I have a very important question. I am the UK citizen sponsor of my wife (a South African) who we are applying for a spouse visa for. We fit all the criteria for entry to the UK and we have got all the document needed. We have a lawyer who is handling our application. 

The lawyers have a concern about my work though. I work in television production and work fixed-term-contracts. my current contract ends in 3 weeks time and i currently don't have another contract after this one. They have raised concerns that the application might be rejected because of this. We plan to apply next week. 

I have earned circa £19,800 in the past 12 months and currently earn over the £18,600 annual equivalent requirement. 

What is your opinion on my circumstances? there isn't much info on my situation which i have managed to google thus far. 

Thanks


----------



## mehemlynn (Nov 16, 2011)

Assuming you are in the UK (not applying to travel together):

The challenge is that you need to show that you have made the amount necessarily and you continue to be employed at that level. I can see their concern because there is no proof you will continue to be employed at that level.

I don't have much experience with this set of rules (I was old rules). Someone with more experience will respond (I'm sure).


----------



## weebit (Jul 12, 2013)

yes, i'm currently in the UK. My wife is in South Africa.


----------



## Joppa (Sep 7, 2009)

There is nothing in the guidance to suggest how long your remaining fixed term contract should be - only that on the date of application, you are in fixed-term contract as confirmed by your employer. I think they take the view that since you have earned the required amount in the past 12 months, there is a good chance you will continue to do so, by getting another contract when the present one ends. The thing is, nobody's job is guaranteed and even if you are currently on a permanent contract, there is no way of knowing you may not be made redundant in a month, for example.


----------



## weebit (Jul 12, 2013)

Joppa said:


> There is nothing in the guidance to suggest how long your remaining fixed term contract should be - only that on the date of application, you are in fixed-term contract as confirmed by your employer. I think they take the view that since you have earned the required amount in the past 12 months, there is a good chance you will continue to do so, by getting another contract when the present one ends. The thing is, nobody's job is guaranteed and even if you are currently on a permanent contract, there is no way of knowing you may not be made redundant in a month, for example.


Thanks Joppa, this is exactly what i thought too.

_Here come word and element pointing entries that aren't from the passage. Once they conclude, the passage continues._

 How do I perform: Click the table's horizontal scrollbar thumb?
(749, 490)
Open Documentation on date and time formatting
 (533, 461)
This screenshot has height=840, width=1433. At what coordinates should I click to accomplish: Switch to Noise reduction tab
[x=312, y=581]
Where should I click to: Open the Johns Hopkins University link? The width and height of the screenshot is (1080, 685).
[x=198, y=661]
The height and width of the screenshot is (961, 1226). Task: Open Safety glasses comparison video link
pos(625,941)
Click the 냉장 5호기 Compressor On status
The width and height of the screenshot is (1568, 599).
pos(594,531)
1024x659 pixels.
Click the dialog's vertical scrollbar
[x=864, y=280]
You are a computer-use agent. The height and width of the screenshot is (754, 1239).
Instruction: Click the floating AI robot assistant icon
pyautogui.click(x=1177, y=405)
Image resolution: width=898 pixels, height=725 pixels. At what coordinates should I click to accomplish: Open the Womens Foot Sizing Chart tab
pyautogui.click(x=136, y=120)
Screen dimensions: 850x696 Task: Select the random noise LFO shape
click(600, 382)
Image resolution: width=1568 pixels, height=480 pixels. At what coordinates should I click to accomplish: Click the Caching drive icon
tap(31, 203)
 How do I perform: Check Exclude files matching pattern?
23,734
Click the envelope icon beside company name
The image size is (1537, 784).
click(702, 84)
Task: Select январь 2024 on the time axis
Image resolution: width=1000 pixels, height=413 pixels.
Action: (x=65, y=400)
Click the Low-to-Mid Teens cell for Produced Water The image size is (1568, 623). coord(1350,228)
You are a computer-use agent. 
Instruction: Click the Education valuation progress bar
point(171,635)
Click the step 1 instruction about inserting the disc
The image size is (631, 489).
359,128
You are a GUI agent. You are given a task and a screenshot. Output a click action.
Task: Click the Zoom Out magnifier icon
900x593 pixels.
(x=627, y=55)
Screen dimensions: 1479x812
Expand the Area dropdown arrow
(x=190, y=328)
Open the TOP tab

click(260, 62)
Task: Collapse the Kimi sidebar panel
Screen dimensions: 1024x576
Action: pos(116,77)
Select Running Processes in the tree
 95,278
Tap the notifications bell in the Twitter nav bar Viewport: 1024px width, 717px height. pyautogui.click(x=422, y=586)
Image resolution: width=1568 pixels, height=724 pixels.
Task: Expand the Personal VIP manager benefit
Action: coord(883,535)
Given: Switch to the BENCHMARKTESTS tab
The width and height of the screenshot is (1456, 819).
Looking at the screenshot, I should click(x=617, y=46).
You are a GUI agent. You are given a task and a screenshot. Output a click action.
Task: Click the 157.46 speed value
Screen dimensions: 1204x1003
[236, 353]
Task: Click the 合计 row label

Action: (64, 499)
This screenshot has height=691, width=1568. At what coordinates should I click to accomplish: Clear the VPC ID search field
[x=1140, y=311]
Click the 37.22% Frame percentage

It's of my opinion that Global Visas don't know what they're talking about!


----------



## Joppa (Sep 7, 2009)

Or they are just playing safe in case you are rejected!


----------



## wannagonow (Feb 13, 2011)

weebit said:


> Thanks Joppa, this is exactly what i thought too. It's of my opinion that Global Visas don't know what they're talking about!


Hi weebit...

I used Global Visa's for my fiancé visa (USA to the UK under the old rules) and I noticed they play it very safe, they expect proof from all angles and will probably expect you (as they did me) to provide evidence to what most people would think excessive. But just remember, not only are they wanting you to get the visa so you won't complain of their service, they are also wanting to look successful in the eyes of the public as a reputable agency and by keeping a high success rate. 

Joppa is correct, no one is guaranteed constant employment and I am sure the UKBA realise this as a fact. However, I understand your concern, my spouse/sponsor works for recruitment agencies (has since I applied for my fiancé visa) and times have been rough, very rough, but we have made it through. I'm sure you'll be fine, hang in there and the best of luck to you both!!!


----------